AIM OF THE EXERCISE: In this exercise, print only the lines from the line with "The height and" to the last line of the data below, inclusive. Any pictures should be left out.
==============================
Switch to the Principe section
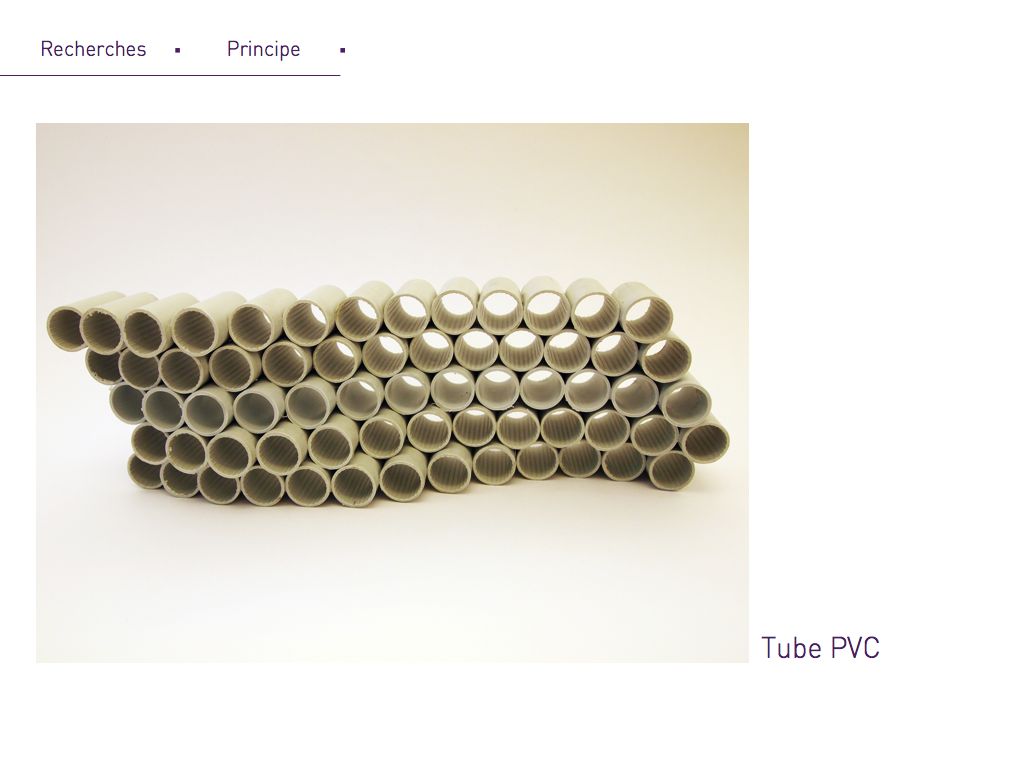1024x768 pixels. pos(263,49)
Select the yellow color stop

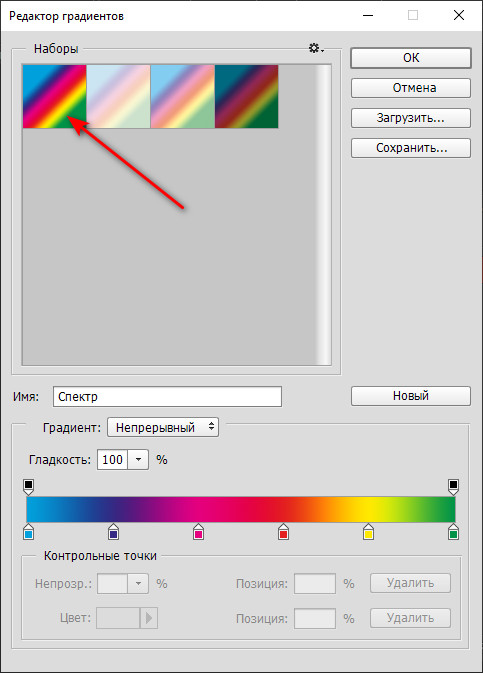[368, 532]
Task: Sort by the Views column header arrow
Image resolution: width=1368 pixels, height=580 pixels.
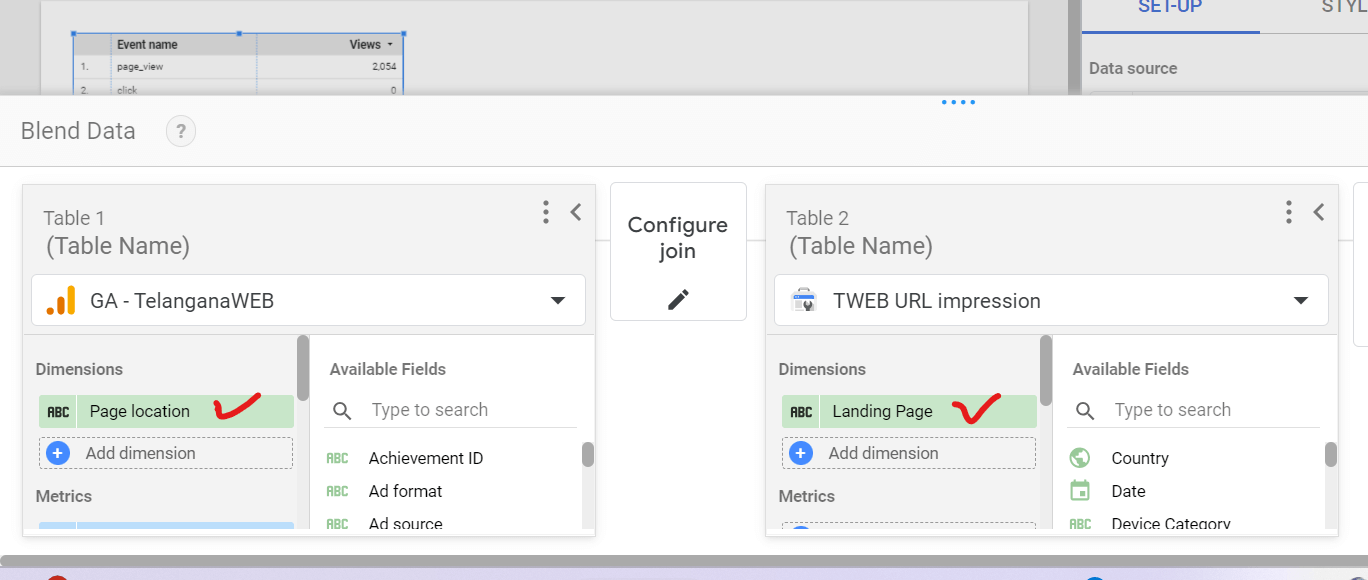Action: point(390,45)
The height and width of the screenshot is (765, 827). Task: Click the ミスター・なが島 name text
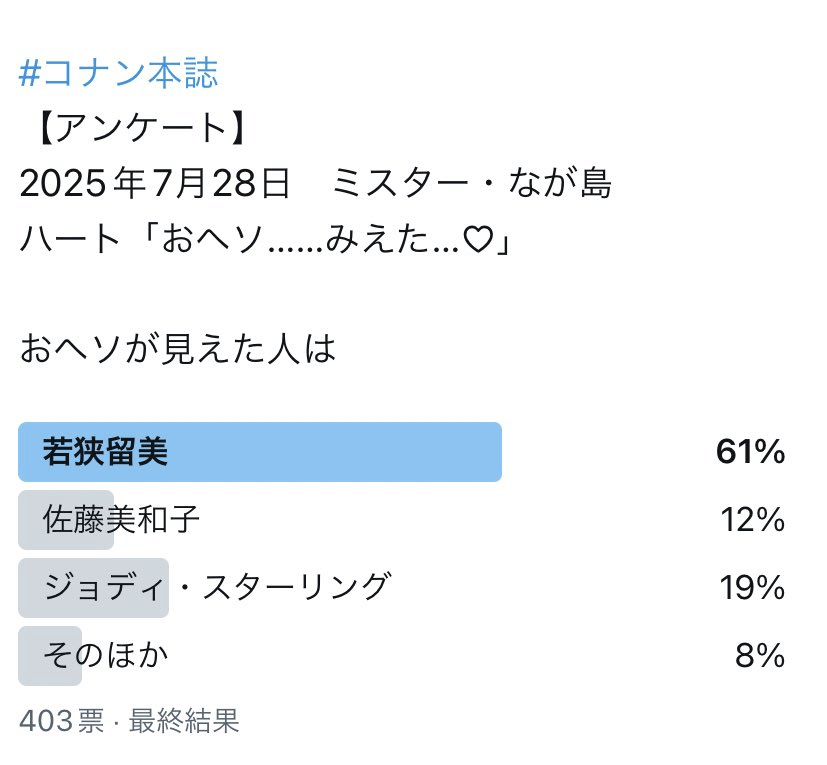[x=472, y=183]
==============================
EXERCISE ANSWER:
The height and width of the screenshot is (765, 827). Task: Click the ミスター・なが島 name text
[x=472, y=183]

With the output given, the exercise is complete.